Text extract:
* * * *
In the early days of the Land Use Group, at our forerunner the Institute of Terrestrial Ecology, ground-breaking ways of sampling the environment in a standardised, statistically robust and repeatable manner were pioneered by Bob Bunce and colleagues. The first national survey to use these methods was a woodland survey undertaken in 1971, which included 103 sites across Great Britain, and an additional 27 native Scottish pinewood sites. Information regarding trees, shrubs, ground flora and soils was collected from 16 plots at each site. The methods used were documented by Bunce & Shaw1, and became the basis of a standard blueprint for subsequent ecological field surveys.

Changes in British woodlands

Between 2000 and 2003, the 103 woodland sites were re-surveyed, creating a data resource that has yielded invaluable information regarding changes in British woodlands. Analyses showed the woods were becoming increasingly homogenised in terms of species composition and structure, with a decline in woodland specialist plants, and reduced regeneration of trees and shrubs. Change was correlated with increased shade and an increase in soil pH, thought to be due to recovery from previously high sulphur and nitrogen deposition, and lack of active management.

Two photos of trees
Above: images from the survey's new photo gallery (photos by C O'Rourke).
* * * *
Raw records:
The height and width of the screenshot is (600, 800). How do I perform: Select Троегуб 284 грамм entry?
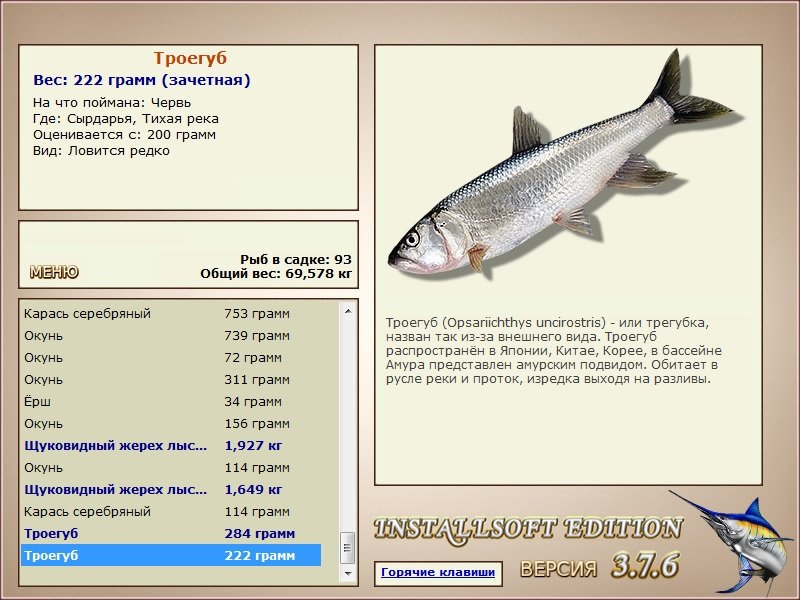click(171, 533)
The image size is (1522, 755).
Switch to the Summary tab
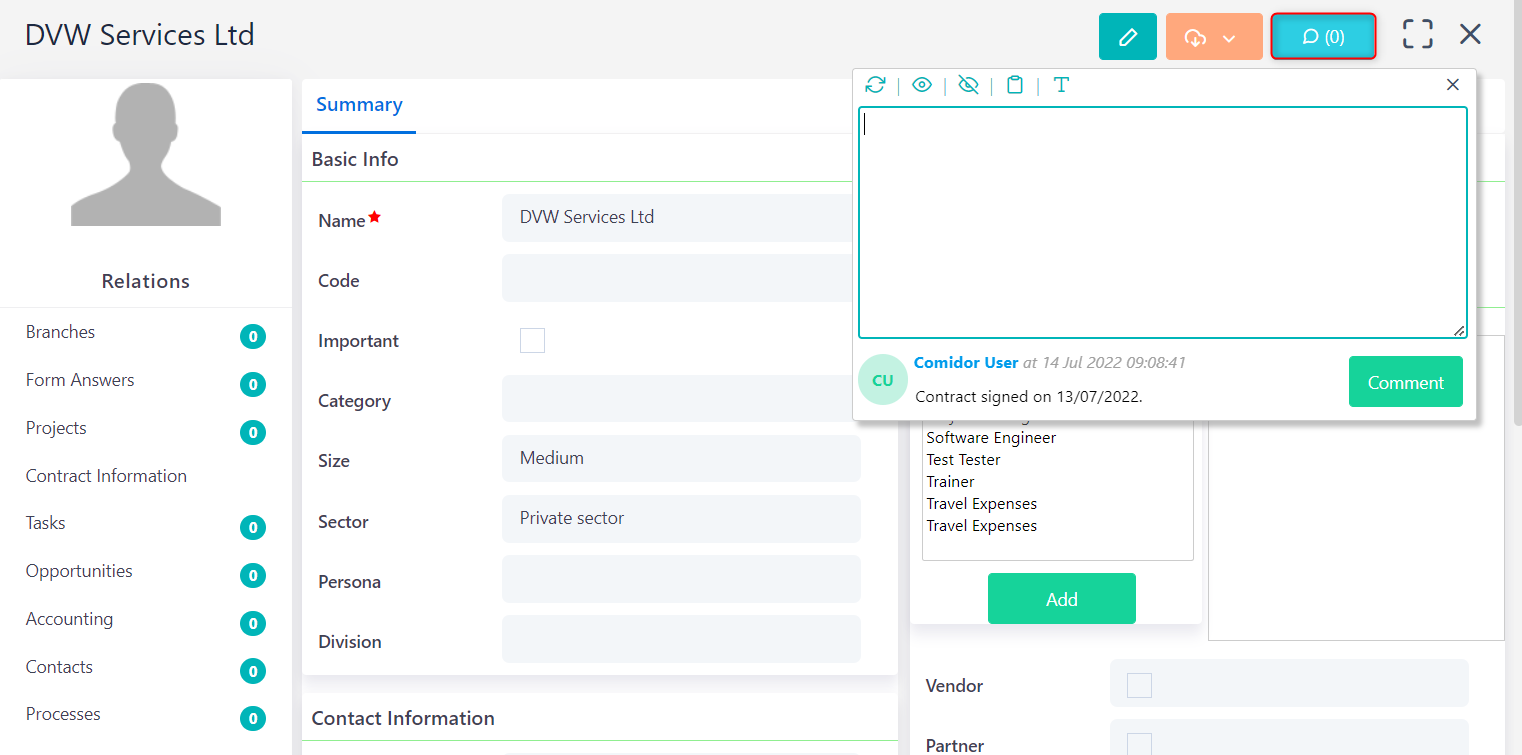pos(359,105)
* * * *
Short exercise: Duplicate the woodland survey text above word for word, starting at "Between 2000 and" and ending at "of active management.".

Result of this exercise:
Between 2000 and 2003, the 103 woodland sites were re-surveyed, creating a data resource that has yielded invaluable information regarding changes in British woodlands. Analyses showed the woods were becoming increasingly homogenised in terms of species composition and structure, with a decline in woodland specialist plants, and reduced regeneration of trees and shrubs. Change was correlated with increased shade and an increase in soil pH, thought to be due to recovery from previously high sulphur and nitrogen deposition, and lack of active management.